THE DATA Block Start

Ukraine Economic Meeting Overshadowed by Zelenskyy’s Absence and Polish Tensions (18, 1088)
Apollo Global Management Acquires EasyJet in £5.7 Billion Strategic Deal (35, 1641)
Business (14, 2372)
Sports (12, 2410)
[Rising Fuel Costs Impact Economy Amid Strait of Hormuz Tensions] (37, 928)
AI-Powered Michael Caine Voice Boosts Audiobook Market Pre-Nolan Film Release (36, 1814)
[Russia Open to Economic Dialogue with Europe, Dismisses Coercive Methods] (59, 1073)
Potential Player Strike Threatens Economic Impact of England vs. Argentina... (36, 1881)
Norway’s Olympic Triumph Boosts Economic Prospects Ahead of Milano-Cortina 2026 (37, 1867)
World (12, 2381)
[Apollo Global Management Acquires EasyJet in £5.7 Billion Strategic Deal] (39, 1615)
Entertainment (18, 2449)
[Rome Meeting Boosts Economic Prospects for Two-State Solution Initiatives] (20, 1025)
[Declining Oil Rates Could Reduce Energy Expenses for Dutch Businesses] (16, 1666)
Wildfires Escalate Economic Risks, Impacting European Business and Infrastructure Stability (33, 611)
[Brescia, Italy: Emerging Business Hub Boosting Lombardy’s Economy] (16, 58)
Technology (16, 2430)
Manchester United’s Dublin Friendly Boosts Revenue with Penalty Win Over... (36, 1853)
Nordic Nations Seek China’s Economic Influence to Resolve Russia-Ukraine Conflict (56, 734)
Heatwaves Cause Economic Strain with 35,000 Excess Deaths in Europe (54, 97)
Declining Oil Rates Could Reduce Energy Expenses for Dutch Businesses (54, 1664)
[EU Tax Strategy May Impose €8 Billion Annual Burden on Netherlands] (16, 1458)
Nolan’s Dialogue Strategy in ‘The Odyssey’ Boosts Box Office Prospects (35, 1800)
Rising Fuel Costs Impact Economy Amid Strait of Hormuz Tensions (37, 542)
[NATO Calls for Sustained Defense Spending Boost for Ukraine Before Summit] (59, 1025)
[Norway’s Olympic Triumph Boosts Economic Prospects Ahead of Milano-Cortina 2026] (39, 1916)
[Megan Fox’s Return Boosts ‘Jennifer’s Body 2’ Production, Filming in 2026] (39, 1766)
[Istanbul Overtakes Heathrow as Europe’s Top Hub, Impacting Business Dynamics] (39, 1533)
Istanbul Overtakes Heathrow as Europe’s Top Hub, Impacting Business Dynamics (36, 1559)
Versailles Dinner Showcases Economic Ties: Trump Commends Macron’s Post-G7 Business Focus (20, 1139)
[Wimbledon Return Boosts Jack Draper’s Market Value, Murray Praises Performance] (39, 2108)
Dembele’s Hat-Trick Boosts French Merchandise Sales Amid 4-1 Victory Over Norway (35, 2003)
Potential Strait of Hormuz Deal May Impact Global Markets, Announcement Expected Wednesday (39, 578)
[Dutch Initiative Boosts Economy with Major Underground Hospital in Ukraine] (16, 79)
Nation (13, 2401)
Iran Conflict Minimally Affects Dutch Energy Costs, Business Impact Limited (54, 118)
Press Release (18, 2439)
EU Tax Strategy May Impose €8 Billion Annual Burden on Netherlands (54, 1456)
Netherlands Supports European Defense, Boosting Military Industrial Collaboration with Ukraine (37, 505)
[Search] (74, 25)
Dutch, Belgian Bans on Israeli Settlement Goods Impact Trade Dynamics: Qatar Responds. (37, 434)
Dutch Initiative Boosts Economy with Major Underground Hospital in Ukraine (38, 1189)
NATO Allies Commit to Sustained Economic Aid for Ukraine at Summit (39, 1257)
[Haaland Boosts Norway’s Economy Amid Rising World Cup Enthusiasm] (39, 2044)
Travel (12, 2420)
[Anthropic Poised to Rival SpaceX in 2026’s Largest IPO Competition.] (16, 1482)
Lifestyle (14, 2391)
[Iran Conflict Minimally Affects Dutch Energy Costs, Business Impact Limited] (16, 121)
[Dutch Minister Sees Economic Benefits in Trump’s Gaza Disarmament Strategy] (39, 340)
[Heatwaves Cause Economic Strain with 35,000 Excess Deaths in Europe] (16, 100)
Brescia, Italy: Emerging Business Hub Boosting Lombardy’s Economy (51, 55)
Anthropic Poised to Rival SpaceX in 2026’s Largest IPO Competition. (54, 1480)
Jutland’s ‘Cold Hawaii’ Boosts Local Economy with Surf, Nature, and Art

THE DATA Block End

* [ASSIGNED TASK] Please reproduce the lines from the line with "[Brescia, Italy: Emerging" to the line with "[Megan Fox’s Return", both ends included, exactly as they appear above.

* [OUTPUT]
[Brescia, Italy: Emerging Business Hub Boosting Lombardy’s Economy] (16, 58)
Technology (16, 2430)
Manchester United’s Dublin Friendly Boosts Revenue with Penalty Win Over... (36, 1853)
Nordic Nations Seek China’s Economic Influence to Resolve Russia-Ukraine Conflict (56, 734)
Heatwaves Cause Economic Strain with 35,000 Excess Deaths in Europe (54, 97)
Declining Oil Rates Could Reduce Energy Expenses for Dutch Businesses (54, 1664)
[EU Tax Strategy May Impose €8 Billion Annual Burden on Netherlands] (16, 1458)
Nolan’s Dialogue Strategy in ‘The Odyssey’ Boosts Box Office Prospects (35, 1800)
Rising Fuel Costs Impact Economy Amid Strait of Hormuz Tensions (37, 542)
[NATO Calls for Sustained Defense Spending Boost for Ukraine Before Summit] (59, 1025)
[Norway’s Olympic Triumph Boosts Economic Prospects Ahead of Milano-Cortina 2026] (39, 1916)
[Megan Fox’s Return Boosts ‘Jennifer’s Body 2’ Production, Filming in 2026] (39, 1766)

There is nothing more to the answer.